**Exercise materials**
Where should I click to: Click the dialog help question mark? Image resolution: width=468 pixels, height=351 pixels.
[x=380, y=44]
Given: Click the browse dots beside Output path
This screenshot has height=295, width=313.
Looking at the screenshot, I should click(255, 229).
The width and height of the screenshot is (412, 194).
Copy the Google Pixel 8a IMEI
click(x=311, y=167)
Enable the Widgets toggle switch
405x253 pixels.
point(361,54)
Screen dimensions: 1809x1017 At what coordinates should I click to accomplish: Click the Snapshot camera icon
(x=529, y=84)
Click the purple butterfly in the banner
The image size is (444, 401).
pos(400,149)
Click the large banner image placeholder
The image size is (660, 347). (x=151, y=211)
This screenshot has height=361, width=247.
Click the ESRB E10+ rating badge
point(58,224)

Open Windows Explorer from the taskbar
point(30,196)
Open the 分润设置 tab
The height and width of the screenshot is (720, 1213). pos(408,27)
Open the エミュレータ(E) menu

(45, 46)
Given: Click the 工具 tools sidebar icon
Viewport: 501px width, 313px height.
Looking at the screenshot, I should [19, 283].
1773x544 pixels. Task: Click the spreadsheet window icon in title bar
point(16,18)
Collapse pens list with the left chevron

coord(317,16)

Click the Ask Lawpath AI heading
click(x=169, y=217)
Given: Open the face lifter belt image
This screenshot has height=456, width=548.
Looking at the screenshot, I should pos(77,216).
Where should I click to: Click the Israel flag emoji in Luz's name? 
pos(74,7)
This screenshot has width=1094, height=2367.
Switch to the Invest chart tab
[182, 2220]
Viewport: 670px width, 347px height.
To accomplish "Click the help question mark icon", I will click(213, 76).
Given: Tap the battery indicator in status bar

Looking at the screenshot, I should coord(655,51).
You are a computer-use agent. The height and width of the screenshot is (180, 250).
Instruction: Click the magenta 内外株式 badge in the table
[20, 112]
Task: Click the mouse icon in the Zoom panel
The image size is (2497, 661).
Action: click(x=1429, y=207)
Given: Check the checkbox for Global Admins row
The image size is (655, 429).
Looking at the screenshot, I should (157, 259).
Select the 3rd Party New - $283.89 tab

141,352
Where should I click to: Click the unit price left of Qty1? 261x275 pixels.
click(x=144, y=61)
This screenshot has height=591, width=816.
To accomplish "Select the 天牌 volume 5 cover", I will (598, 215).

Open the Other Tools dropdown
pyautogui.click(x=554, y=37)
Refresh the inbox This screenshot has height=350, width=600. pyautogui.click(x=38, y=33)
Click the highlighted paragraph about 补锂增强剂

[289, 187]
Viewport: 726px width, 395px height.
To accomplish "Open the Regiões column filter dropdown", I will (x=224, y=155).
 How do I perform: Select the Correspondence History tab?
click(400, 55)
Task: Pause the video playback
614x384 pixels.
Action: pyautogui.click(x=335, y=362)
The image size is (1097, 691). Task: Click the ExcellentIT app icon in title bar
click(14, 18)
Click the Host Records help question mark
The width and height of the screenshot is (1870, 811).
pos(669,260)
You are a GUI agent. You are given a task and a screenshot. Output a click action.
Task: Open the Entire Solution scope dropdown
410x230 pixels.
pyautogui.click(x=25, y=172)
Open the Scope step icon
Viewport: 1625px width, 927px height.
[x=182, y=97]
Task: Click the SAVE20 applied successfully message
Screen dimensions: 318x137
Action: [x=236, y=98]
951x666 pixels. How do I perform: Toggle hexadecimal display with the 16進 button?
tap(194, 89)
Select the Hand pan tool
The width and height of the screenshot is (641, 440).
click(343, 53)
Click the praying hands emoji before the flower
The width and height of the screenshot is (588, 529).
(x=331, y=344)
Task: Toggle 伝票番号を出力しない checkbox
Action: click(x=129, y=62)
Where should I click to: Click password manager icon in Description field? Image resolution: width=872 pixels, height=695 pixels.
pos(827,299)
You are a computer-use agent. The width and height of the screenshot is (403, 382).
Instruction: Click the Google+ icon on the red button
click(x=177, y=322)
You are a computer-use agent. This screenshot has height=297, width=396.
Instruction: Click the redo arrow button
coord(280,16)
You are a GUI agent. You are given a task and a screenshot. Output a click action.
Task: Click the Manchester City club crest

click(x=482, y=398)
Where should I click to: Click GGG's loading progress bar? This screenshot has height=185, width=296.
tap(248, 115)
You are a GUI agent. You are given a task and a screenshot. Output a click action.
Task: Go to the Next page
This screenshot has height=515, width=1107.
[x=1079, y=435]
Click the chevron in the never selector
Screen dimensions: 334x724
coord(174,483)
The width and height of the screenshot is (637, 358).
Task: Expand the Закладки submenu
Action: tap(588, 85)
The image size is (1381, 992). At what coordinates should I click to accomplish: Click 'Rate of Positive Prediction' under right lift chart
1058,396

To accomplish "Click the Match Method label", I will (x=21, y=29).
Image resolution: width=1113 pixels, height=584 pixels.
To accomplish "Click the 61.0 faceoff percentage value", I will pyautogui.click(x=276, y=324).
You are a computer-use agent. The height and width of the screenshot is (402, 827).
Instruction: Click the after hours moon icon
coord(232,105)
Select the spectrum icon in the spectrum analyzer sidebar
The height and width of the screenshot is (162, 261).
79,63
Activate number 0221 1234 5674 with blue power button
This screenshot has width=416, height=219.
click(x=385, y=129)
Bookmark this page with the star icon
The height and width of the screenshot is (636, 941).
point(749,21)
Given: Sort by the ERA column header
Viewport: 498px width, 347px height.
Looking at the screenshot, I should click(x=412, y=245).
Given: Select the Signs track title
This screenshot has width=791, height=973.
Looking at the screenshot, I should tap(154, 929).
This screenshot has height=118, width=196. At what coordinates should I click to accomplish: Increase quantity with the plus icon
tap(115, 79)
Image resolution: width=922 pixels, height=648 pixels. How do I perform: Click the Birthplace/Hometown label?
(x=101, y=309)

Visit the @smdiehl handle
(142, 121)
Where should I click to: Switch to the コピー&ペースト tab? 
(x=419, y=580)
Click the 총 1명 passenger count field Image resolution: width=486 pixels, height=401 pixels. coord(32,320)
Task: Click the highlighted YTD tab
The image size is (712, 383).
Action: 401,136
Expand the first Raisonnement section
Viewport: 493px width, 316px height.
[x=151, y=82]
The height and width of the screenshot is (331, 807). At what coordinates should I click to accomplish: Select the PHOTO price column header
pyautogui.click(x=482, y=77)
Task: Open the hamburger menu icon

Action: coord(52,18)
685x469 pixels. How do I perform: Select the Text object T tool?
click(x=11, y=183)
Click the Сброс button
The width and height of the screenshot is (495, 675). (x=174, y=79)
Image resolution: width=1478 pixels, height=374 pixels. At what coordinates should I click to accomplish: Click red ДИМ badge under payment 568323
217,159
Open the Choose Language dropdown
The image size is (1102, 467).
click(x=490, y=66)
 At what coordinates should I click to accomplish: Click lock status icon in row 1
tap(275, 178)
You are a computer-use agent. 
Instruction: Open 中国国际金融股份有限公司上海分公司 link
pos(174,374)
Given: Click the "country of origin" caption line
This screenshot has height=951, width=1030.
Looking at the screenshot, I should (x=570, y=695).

**Aim of the task**
With the line that has "Instruction: Click the magenta" as the first and the line that has "Given: Check the" as the last, repeat exactly that run of lines above and no more.

**Task solution**
Instruction: Click the magenta 内外株式 badge in the table
[20, 112]
Task: Click the mouse icon in the Zoom panel
The image size is (2497, 661).
Action: click(x=1429, y=207)
Given: Check the checkbox for Global Admins row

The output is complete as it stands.